Happy to help provide more debug info if it helps solve this problem, thank you! :)

We are experiencing the same issues as @daylerees , although weirdly enough, only some of our High Sierra users are experiencing issues. They are all on High Sierra 10.13.3. Happy to provide more information as well if needed.

We tried using a sshfs (ssh config via vagrant ssh-config and then sshfs -p <port> -i <keyfile> vagrant@localhost:/var/www/website website). We use PHPStorm which works fine with this setup. It gives us fast load times and almost instant file changes from Host to Guest and from Guest to Host. We'll try using this and see how it goes.

vboxfs and sshfs are no reasonable way to replace nfs mounts. nfs is much faster when using frameworks like symfony or applications based on symfony like shopware. it's a major performance impact not using nfs in such cases. i hope there will be a fix. imho the problem was introduced by apfs, so it's apples part to fix it. has anyone reported the problem to apple?

Quick update, after some APFS resizing drama, finally got a HFS+ partition running, but simply moving everything over to HFS didn't solve it for us. Possibly a guest OS-specific variable at play as well?

I've returned to testing various mount option combinations, but that too isn't getting us back to pre-upgrade performance. For anyone that moved to HFS, and that alone resolved sync speed issues, what mount options are you using?

As this not an issue with Vagrant itself, I'm going to close this now. Cheers!

@chrisroberts Would you happen to know where the issue comes from by any chance ?

@conradkdotcom I do not. High Sierra introduced a bunch of issues with NFS and it's not clear if it's an issue with their nfsd, their file system, or something else altogether. Lacking access to the issue reports further muddies the water. This was one of the reasons I worked on getting SMB support working on macOS. Even though it doesn't provide the same features NFS does, it at least is another alternative.

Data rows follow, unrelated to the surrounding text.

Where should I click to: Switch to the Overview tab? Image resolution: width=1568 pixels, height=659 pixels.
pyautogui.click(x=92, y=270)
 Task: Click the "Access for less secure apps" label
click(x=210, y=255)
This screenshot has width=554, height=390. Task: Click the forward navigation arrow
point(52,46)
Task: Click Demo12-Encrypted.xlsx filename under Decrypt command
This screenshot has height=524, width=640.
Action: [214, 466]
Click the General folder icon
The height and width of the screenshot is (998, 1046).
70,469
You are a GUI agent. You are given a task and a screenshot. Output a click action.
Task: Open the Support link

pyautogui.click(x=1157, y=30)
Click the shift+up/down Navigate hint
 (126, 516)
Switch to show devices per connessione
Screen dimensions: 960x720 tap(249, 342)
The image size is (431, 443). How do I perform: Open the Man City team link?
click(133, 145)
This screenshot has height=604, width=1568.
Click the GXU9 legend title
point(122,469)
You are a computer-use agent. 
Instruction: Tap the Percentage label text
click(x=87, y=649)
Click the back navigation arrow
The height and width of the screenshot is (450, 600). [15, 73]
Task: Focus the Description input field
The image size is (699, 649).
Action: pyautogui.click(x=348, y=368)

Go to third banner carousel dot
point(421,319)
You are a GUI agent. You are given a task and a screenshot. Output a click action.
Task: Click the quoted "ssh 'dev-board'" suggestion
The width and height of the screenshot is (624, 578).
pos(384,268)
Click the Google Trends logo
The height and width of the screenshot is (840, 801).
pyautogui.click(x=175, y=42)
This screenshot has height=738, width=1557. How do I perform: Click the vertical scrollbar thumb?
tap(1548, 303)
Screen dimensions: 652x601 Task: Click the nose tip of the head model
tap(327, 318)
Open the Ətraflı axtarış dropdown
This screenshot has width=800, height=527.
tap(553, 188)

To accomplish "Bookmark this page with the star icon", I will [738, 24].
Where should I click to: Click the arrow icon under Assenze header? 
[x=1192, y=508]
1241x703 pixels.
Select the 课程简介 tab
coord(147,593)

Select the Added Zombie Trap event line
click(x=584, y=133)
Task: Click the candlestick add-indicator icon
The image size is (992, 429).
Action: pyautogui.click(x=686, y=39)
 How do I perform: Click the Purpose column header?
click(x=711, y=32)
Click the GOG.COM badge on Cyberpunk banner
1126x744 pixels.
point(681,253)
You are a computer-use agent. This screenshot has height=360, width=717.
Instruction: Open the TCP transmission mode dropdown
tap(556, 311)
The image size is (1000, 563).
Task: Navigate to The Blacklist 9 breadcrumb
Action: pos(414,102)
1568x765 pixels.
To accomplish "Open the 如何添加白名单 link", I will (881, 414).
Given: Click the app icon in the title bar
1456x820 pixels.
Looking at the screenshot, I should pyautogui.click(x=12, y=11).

@chrisroberts Good to know, thanks ! I thought SMB only worked on Windows, we'll give that a try on OSX though, thanks a lot for your help ! :smiley:

I am having almost exactly the same bug, though I am only seeing 4-5 seconds to update a file with the same config (MacOS HS 10.13.3, vagrant using NFS sync). Interestingly if I ls inside the box (Guest machine) the update is immediate. So my temporary workaround is to ssh into the machine and run watch -n0.5 ls (just does an ls command every half second). Which is a pretty blunt hack but it gets the job done. Hoping Apple will clean up the bugs in NFS soon...

@chrisroberts I just tried it with SMB support, it works, but now all requests take ages! I am on Vagrant 1.8.1, can it be that upgrading to 2 will fix that issue?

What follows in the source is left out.